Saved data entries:
______

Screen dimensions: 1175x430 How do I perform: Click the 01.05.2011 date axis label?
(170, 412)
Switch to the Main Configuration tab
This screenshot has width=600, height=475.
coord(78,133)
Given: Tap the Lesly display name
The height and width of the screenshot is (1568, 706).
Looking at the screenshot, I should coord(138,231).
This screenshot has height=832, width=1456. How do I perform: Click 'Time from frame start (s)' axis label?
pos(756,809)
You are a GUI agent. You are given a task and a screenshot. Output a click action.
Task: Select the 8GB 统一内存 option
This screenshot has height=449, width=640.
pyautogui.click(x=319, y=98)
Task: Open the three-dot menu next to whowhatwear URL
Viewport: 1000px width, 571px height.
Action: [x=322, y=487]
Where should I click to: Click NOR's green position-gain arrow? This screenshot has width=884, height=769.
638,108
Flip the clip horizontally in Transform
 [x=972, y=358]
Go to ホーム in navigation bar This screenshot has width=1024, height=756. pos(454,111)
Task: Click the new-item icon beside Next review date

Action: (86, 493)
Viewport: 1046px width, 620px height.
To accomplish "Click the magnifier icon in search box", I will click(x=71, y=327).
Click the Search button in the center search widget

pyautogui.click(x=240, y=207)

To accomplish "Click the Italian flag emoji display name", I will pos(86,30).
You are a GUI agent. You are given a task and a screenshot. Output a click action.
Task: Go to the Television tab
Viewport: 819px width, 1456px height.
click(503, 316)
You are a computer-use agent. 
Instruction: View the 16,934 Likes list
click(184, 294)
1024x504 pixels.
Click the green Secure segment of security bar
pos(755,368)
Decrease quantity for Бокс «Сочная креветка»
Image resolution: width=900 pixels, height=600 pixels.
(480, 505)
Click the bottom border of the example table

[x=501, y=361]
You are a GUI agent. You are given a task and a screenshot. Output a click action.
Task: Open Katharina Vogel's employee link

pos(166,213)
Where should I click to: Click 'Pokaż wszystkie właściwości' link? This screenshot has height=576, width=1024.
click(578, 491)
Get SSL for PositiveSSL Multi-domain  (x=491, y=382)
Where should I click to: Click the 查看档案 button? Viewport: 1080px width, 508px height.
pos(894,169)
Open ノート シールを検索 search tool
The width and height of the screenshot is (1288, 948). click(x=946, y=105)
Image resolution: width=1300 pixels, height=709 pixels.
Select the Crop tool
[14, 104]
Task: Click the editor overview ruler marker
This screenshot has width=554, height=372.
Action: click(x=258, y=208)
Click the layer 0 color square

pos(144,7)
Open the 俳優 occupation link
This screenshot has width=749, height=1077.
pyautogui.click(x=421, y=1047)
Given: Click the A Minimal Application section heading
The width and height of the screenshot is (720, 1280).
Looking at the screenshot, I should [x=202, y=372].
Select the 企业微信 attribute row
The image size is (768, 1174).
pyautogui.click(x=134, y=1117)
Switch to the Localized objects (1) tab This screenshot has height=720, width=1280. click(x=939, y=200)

______

• INSTRUCTIONS TO FOLLOW
Return each line of the data that contains the string "name".

• SOLUTION TO THE PROBLEM
Given: Tap the Lesly display name
To accomplish "Click the Italian flag emoji display name", I will pos(86,30).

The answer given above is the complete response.